For those of us on the left, things like institutional racism have long been perceived as afflictions of the right. This is partly attributable to the nature of what it means to be a radical. When leftist governments have historically behaved badly, the default excuse has always been of the 'no true Scotsman' variety. Those who have abused power were never 'true' socialists anyway, or so it was claimed. Thus when left-wing anti-Semitism has reared its head, such as in the Soviet Union, there has always been a neat get-out clause: it's not our problem, comrades; this is not 'real' socialism.
It's important of course to see these things in perspective. The right has a lamentable historical record when it comes to racism; yet today – in Britain at least – there is a discernible barrier between the mainstream right and its lunatic fringes. This invisible wall, which would send fascist-sympathising Tories into political oblivion, does not exist on Labour's far-left, where apologists for the Soviet Union (and its anti-Semitic loathing of Zionism) mingle incongruously with democratic socialists from a more honourable tradition.
The left must face up to its structural anti-Semitism: the derogatory platitudes about Israel and Zionism that have become as commonplace as a blue sky on a summer day.
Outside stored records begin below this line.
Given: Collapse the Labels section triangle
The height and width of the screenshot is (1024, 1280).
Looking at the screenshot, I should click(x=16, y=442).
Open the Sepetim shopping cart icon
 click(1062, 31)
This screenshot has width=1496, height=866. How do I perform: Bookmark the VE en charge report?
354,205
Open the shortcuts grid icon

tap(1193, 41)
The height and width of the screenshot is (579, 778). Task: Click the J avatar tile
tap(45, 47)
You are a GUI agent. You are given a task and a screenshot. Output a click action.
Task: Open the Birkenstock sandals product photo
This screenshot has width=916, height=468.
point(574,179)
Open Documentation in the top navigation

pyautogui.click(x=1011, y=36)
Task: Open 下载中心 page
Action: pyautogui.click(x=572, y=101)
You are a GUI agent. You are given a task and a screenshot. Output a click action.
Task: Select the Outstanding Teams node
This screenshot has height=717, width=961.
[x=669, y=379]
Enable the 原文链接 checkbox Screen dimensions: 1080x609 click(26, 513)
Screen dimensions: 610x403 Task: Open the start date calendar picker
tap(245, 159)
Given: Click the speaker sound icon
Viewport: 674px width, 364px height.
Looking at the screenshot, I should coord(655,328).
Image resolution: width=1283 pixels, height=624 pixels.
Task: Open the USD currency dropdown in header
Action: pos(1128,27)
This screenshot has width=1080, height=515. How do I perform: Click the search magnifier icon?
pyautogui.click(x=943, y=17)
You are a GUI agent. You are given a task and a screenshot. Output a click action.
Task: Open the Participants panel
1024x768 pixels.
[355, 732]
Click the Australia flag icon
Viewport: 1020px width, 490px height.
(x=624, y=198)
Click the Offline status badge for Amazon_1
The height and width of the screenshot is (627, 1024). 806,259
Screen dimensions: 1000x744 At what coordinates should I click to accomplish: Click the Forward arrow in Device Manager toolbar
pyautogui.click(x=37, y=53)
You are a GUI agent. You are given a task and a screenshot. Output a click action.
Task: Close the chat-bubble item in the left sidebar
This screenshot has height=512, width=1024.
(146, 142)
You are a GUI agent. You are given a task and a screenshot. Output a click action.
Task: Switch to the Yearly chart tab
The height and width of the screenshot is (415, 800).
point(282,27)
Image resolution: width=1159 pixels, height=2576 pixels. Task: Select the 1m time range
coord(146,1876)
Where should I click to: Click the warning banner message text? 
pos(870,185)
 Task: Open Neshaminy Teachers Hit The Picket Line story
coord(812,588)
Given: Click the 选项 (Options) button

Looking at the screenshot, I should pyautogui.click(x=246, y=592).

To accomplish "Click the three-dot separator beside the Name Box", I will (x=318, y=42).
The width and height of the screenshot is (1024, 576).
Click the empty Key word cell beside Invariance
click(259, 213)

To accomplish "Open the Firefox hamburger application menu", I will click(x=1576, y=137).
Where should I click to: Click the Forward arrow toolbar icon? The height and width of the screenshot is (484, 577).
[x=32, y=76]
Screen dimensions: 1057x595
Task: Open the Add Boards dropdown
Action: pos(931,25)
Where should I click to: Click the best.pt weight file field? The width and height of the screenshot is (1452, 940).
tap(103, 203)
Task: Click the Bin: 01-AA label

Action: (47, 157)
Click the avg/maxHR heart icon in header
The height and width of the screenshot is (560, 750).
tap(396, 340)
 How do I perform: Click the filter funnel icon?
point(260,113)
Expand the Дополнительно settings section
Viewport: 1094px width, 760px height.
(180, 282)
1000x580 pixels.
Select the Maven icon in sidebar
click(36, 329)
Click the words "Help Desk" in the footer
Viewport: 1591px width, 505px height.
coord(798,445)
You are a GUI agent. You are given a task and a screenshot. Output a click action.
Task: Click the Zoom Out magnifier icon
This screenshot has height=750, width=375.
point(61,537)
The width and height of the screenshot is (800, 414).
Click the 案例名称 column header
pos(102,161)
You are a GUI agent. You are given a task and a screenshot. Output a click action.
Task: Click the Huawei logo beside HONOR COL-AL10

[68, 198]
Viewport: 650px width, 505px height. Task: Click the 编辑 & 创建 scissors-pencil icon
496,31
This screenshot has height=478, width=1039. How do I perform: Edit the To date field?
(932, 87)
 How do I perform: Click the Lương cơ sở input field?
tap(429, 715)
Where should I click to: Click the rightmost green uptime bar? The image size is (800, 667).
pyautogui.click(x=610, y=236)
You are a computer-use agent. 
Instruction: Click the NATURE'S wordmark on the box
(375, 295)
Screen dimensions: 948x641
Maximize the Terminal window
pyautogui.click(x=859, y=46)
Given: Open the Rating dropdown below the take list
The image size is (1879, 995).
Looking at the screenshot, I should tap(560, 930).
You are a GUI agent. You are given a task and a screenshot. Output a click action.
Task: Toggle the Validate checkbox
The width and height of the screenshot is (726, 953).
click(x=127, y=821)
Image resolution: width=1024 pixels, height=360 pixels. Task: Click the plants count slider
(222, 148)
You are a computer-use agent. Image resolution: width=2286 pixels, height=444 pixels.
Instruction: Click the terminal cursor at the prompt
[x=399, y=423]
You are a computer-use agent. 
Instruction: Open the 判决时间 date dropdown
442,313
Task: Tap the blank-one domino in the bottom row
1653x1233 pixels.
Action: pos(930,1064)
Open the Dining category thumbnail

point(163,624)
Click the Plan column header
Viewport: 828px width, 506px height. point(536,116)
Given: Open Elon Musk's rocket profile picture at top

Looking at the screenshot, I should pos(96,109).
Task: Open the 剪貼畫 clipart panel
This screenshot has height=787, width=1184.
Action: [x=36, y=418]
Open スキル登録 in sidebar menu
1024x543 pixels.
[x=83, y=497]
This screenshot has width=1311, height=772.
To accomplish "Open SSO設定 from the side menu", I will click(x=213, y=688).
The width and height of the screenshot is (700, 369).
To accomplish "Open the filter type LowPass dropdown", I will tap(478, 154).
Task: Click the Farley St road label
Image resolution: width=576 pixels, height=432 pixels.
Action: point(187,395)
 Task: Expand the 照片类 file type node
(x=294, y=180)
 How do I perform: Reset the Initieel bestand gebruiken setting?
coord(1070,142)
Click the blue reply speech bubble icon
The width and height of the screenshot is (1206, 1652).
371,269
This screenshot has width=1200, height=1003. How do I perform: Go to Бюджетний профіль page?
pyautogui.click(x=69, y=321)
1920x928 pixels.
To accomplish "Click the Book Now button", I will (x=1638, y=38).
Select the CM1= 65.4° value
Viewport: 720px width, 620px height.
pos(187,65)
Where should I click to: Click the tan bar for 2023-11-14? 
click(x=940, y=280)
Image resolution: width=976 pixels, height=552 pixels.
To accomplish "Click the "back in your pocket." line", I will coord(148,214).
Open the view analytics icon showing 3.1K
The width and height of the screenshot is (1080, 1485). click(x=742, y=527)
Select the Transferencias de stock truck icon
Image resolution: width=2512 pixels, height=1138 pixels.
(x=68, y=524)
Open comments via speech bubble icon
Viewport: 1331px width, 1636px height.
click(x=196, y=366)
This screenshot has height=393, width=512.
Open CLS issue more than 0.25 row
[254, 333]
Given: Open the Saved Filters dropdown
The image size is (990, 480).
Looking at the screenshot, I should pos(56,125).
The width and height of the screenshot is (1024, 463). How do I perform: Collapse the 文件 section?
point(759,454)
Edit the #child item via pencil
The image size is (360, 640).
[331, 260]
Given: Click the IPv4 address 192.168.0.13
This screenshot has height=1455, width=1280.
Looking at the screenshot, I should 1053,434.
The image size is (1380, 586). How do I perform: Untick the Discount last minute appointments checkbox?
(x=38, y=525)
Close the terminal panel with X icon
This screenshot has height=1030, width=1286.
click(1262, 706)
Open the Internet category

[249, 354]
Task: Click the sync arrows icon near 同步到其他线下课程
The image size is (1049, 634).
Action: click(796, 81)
This has a baleful effect in terms of combating anti-Semitism. The left has never properly come to terms with its past, and has never fully accounted for its history of anti-Semitism (which today goes under the guise of 'anti-Zionism'). As the critic and filmmaker Jamie Palmer has written: 'Soviet anti-Semitism was diligently and uncritically reproduced in the communist press and thus made its way into the ideological bloodstream of the left'. Unlike the very public repudiation of racism on the mainstream right, no similar detoxification has taken place in the 'bloodstream' of the left.
Properly rooting out anti-Semitism begins by challenging fanatical anti-Zionism. It is perfectly possible to oppose the human rights abuses of the Israeli government without completely dismissing the Zionist project, which in its most basic interpretation means simply the preservation of Israel as a Jewish state. If the anti-Zionists wish to be consistent, they should be equally scathing about other movements for ethnic and cultural self-determination – such as that of the Kurds or the Palestinians themselves. The fact they rarely are should worry anyone calling themselves a progressive.
As with forms of racism, moralising about the evils of anti-Semitism will never be enough. Op-eds calling on the left to 'speak out' will only do so much if they're crashing up against a long-standing culture that is willing to unflinchingly denounce 'Zionism' and considers Israel to be evil incarnate. Beyond the hand-wringing, what must be challenged are the assumptions that make it acceptable for nice men like Jeremy Corbyn to share platforms with Hamas and Hezbollah and nice women like Bouattia appear to excuse violence against Israeli civilians. The left must face up to its structural anti-Semitism: the derogatory platitudes about Israel and Zionism that have become as commonplace as a blue sky on a summer day.
Modern Conservatism has, for the most part, learned the appropriate lessons from its racist past. It's time the left did the same.